## Task requirements
Could you transcribe the entries below exactly, starting at the line that contains "Viewport: 1200px width, 730px" and stopping at the last line, without any pictures?

## Source information

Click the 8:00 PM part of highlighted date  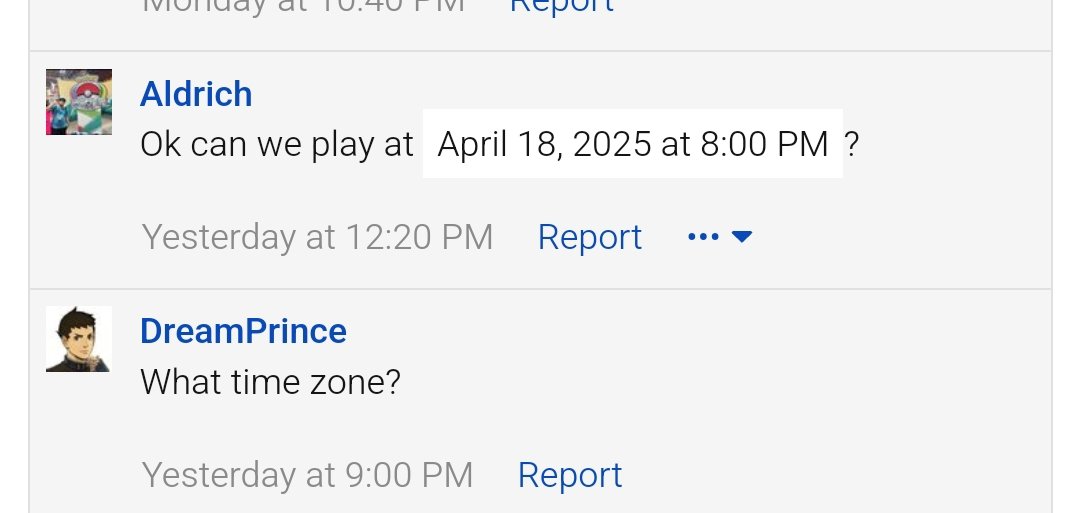(765, 145)
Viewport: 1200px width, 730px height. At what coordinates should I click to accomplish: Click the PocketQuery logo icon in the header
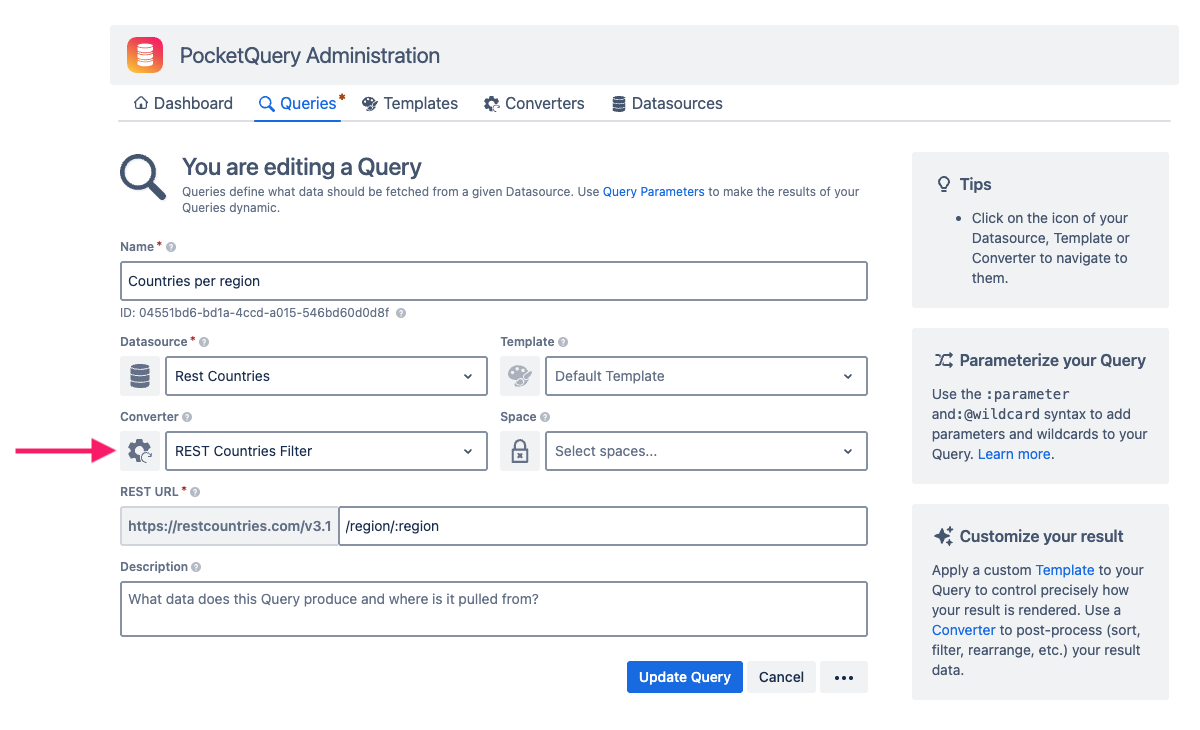144,55
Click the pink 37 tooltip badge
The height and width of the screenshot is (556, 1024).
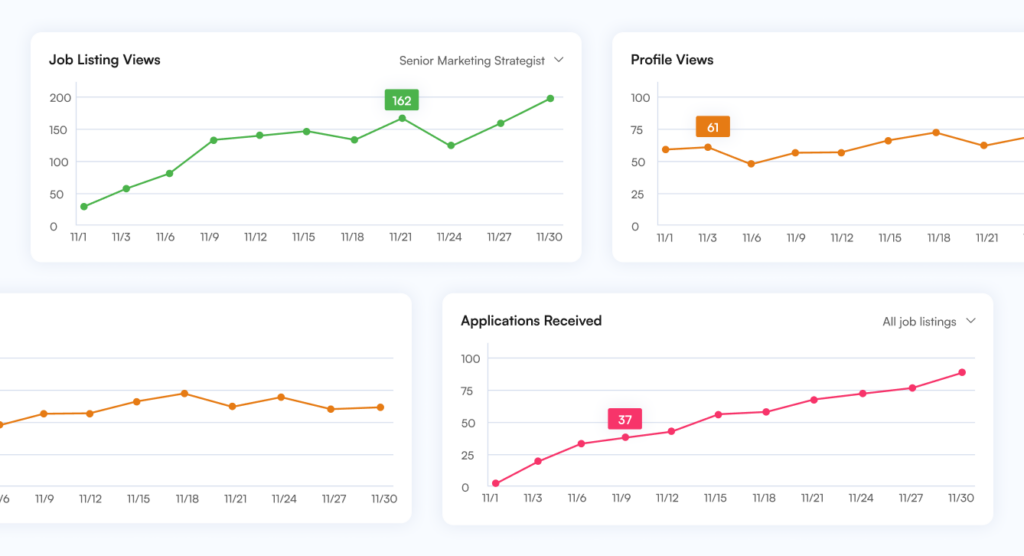pos(624,419)
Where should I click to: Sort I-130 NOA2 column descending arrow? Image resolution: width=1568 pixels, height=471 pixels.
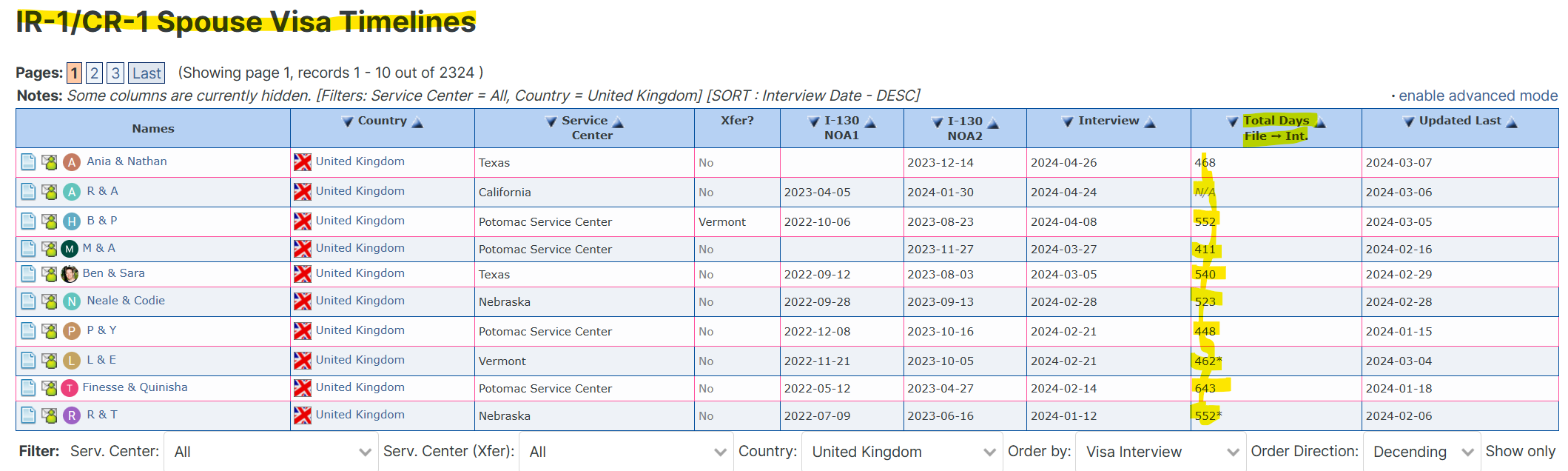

## Exercise solution
Viewport: 1200px width, 730px height. At what coordinates should I click to accomplish: Click the PocketQuery logo icon in the header
144,55
Click the pink 37 tooltip badge
The height and width of the screenshot is (556, 1024).
pos(624,419)
Where should I click to: Sort I-130 NOA2 column descending arrow? Image resolution: width=1568 pixels, height=471 pixels.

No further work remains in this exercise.